- [To do]
Reproduce each of the following rows verbatim, preserving every character, space, and line break.

- [Exercise inputs]
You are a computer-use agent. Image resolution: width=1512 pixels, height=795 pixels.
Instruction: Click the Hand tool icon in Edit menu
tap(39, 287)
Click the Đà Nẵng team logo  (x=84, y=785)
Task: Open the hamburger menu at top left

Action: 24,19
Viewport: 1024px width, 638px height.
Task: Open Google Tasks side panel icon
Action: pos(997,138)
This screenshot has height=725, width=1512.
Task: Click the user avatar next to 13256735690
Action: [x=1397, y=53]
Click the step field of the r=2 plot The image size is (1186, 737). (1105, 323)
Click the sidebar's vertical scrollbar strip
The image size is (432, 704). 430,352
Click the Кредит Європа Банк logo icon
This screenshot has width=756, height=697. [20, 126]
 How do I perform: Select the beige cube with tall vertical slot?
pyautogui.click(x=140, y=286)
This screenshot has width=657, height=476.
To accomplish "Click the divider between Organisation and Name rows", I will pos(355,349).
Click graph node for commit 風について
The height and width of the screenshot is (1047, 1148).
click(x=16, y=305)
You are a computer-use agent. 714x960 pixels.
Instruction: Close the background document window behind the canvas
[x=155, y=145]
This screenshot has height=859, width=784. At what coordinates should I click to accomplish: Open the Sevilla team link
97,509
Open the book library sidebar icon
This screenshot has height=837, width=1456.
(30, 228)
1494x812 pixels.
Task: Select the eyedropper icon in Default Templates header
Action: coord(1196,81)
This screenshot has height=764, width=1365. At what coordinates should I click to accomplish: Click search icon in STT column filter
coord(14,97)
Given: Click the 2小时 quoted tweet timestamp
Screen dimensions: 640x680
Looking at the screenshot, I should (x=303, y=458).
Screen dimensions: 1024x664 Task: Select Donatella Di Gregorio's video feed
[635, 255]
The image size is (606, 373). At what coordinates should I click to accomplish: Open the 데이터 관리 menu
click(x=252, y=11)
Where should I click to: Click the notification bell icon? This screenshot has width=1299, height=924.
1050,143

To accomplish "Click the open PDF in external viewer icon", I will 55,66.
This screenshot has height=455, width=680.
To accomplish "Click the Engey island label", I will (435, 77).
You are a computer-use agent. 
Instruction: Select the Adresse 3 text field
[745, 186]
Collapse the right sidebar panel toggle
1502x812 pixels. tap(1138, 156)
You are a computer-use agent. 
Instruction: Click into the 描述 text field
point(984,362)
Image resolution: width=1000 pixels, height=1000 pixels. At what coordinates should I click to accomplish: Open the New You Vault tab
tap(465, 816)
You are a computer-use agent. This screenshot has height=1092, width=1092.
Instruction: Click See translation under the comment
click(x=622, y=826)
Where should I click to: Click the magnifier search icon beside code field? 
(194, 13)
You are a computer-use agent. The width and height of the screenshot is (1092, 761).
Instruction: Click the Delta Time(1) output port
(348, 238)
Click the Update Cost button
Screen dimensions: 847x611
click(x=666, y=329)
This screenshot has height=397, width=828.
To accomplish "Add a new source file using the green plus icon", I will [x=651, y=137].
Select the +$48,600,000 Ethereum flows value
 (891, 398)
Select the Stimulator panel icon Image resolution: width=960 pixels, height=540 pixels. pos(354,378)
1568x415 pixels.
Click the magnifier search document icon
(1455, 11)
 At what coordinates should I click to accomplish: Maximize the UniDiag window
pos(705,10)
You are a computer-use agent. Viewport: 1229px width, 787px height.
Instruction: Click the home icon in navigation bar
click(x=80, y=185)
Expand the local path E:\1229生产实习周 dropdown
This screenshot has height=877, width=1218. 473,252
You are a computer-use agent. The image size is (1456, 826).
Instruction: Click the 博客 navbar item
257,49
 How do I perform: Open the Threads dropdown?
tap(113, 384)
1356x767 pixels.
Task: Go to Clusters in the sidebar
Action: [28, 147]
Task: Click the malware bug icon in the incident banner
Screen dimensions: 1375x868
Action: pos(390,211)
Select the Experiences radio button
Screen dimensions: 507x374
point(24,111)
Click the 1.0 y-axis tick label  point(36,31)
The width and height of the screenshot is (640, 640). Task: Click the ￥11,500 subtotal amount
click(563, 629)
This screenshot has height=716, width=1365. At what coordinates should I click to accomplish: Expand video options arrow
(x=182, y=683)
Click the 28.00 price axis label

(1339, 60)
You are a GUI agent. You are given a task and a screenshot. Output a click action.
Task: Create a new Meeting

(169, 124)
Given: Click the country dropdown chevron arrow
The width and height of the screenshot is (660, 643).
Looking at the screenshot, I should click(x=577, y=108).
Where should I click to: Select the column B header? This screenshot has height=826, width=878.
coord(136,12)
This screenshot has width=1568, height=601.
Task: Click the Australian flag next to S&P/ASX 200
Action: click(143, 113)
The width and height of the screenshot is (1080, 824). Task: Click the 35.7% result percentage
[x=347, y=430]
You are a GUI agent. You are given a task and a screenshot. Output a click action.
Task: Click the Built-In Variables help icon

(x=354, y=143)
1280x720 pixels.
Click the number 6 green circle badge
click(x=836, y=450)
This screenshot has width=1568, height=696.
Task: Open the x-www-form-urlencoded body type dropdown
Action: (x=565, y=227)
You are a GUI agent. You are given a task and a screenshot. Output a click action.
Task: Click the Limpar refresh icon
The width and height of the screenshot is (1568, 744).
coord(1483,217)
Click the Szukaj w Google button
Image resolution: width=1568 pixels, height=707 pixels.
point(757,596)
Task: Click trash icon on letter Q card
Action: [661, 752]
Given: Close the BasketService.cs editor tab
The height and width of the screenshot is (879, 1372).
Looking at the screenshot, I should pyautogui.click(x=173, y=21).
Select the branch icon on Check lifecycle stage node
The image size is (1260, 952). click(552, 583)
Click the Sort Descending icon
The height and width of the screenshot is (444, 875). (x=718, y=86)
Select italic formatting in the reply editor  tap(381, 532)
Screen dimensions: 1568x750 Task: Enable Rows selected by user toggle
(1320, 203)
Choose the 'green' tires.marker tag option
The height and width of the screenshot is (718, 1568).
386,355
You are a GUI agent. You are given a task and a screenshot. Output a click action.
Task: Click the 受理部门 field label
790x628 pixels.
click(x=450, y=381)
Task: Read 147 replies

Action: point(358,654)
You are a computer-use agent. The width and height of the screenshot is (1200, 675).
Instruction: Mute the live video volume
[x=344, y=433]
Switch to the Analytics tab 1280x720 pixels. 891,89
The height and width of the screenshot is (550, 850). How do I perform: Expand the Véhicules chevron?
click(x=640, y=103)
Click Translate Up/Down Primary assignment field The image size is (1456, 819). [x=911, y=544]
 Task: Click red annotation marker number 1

- [Answer to the problem]
You are a computer-use agent. Image resolution: width=1512 pixels, height=795 pixels.
Instruction: Click the Hand tool icon in Edit menu
tap(39, 287)
Click the Đà Nẵng team logo  (x=84, y=785)
Task: Open the hamburger menu at top left

Action: 24,19
Viewport: 1024px width, 638px height.
Task: Open Google Tasks side panel icon
Action: pos(997,138)
This screenshot has height=725, width=1512.
Task: Click the user avatar next to 13256735690
Action: [x=1397, y=53]
Click the step field of the r=2 plot The image size is (1186, 737). (1105, 323)
Click the sidebar's vertical scrollbar strip
The image size is (432, 704). 430,352
Click the Кредит Європа Банк logo icon
This screenshot has width=756, height=697. [20, 126]
 How do I perform: Select the beige cube with tall vertical slot?
pyautogui.click(x=140, y=286)
This screenshot has width=657, height=476.
To accomplish "Click the divider between Organisation and Name rows", I will pos(355,349).
Click graph node for commit 風について
The height and width of the screenshot is (1047, 1148).
click(x=16, y=305)
You are a computer-use agent. 714x960 pixels.
Instruction: Close the background document window behind the canvas
[x=155, y=145]
This screenshot has height=859, width=784. At what coordinates should I click to accomplish: Open the Sevilla team link
97,509
Open the book library sidebar icon
This screenshot has height=837, width=1456.
(30, 228)
1494x812 pixels.
Task: Select the eyedropper icon in Default Templates header
Action: coord(1196,81)
This screenshot has height=764, width=1365. At what coordinates should I click to accomplish: Click search icon in STT column filter
coord(14,97)
Given: Click the 2小时 quoted tweet timestamp
Screen dimensions: 640x680
Looking at the screenshot, I should (x=303, y=458).
Screen dimensions: 1024x664 Task: Select Donatella Di Gregorio's video feed
[635, 255]
The image size is (606, 373). At what coordinates should I click to accomplish: Open the 데이터 관리 menu
click(x=252, y=11)
Where should I click to: Click the notification bell icon? This screenshot has width=1299, height=924.
1050,143

To accomplish "Click the open PDF in external viewer icon", I will 55,66.
This screenshot has height=455, width=680.
To accomplish "Click the Engey island label", I will (435, 77).
You are a computer-use agent. 
Instruction: Select the Adresse 3 text field
[745, 186]
Collapse the right sidebar panel toggle
1502x812 pixels. tap(1138, 156)
You are a computer-use agent. 
Instruction: Click into the 描述 text field
point(984,362)
Image resolution: width=1000 pixels, height=1000 pixels. At what coordinates should I click to accomplish: Open the New You Vault tab
tap(465, 816)
You are a computer-use agent. This screenshot has height=1092, width=1092.
Instruction: Click See translation under the comment
click(x=622, y=826)
Where should I click to: Click the magnifier search icon beside code field? 
(194, 13)
You are a computer-use agent. The width and height of the screenshot is (1092, 761).
Instruction: Click the Delta Time(1) output port
(348, 238)
Click the Update Cost button
Screen dimensions: 847x611
click(x=666, y=329)
This screenshot has height=397, width=828.
To accomplish "Add a new source file using the green plus icon", I will [x=651, y=137].
Select the +$48,600,000 Ethereum flows value
 (891, 398)
Select the Stimulator panel icon Image resolution: width=960 pixels, height=540 pixels. pos(354,378)
1568x415 pixels.
Click the magnifier search document icon
(1455, 11)
 At what coordinates should I click to accomplish: Maximize the UniDiag window
pos(705,10)
You are a computer-use agent. Viewport: 1229px width, 787px height.
Instruction: Click the home icon in navigation bar
click(x=80, y=185)
Expand the local path E:\1229生产实习周 dropdown
This screenshot has height=877, width=1218. 473,252
You are a computer-use agent. The image size is (1456, 826).
Instruction: Click the 博客 navbar item
257,49
 How do I perform: Open the Threads dropdown?
tap(113, 384)
1356x767 pixels.
Task: Go to Clusters in the sidebar
Action: [28, 147]
Task: Click the malware bug icon in the incident banner
Screen dimensions: 1375x868
Action: pos(390,211)
Select the Experiences radio button
Screen dimensions: 507x374
point(24,111)
Click the 1.0 y-axis tick label  point(36,31)
The width and height of the screenshot is (640, 640). Task: Click the ￥11,500 subtotal amount
click(563, 629)
This screenshot has height=716, width=1365. At what coordinates should I click to accomplish: Expand video options arrow
(x=182, y=683)
Click the 28.00 price axis label

(1339, 60)
You are a GUI agent. You are given a task and a screenshot. Output a click action.
Task: Create a new Meeting

(169, 124)
Given: Click the country dropdown chevron arrow
The width and height of the screenshot is (660, 643).
Looking at the screenshot, I should click(x=577, y=108).
Where should I click to: Select the column B header? This screenshot has height=826, width=878.
coord(136,12)
This screenshot has width=1568, height=601.
Task: Click the Australian flag next to S&P/ASX 200
Action: click(143, 113)
The width and height of the screenshot is (1080, 824). Task: Click the 35.7% result percentage
[x=347, y=430]
You are a GUI agent. You are given a task and a screenshot. Output a click action.
Task: Click the Built-In Variables help icon

(x=354, y=143)
1280x720 pixels.
Click the number 6 green circle badge
click(x=836, y=450)
This screenshot has width=1568, height=696.
Task: Open the x-www-form-urlencoded body type dropdown
Action: (x=565, y=227)
You are a GUI agent. You are given a task and a screenshot. Output a click action.
Task: Click the Limpar refresh icon
The width and height of the screenshot is (1568, 744).
coord(1483,217)
Click the Szukaj w Google button
Image resolution: width=1568 pixels, height=707 pixels.
point(757,596)
Task: Click trash icon on letter Q card
Action: [661, 752]
Given: Close the BasketService.cs editor tab
The height and width of the screenshot is (879, 1372).
Looking at the screenshot, I should pyautogui.click(x=173, y=21).
Select the branch icon on Check lifecycle stage node
The image size is (1260, 952). click(552, 583)
Click the Sort Descending icon
The height and width of the screenshot is (444, 875). (x=718, y=86)
Select italic formatting in the reply editor  tap(381, 532)
Screen dimensions: 1568x750 Task: Enable Rows selected by user toggle
(1320, 203)
Choose the 'green' tires.marker tag option
The height and width of the screenshot is (718, 1568).
386,355
You are a GUI agent. You are given a task and a screenshot. Output a click action.
Task: Click the 受理部门 field label
790x628 pixels.
click(x=450, y=381)
Task: Read 147 replies

Action: point(358,654)
You are a computer-use agent. The width and height of the screenshot is (1200, 675).
Instruction: Mute the live video volume
[x=344, y=433]
Switch to the Analytics tab 1280x720 pixels. 891,89
The height and width of the screenshot is (550, 850). How do I perform: Expand the Véhicules chevron?
click(x=640, y=103)
Click Translate Up/Down Primary assignment field The image size is (1456, 819). [x=911, y=544]
 Task: Click red annotation marker number 1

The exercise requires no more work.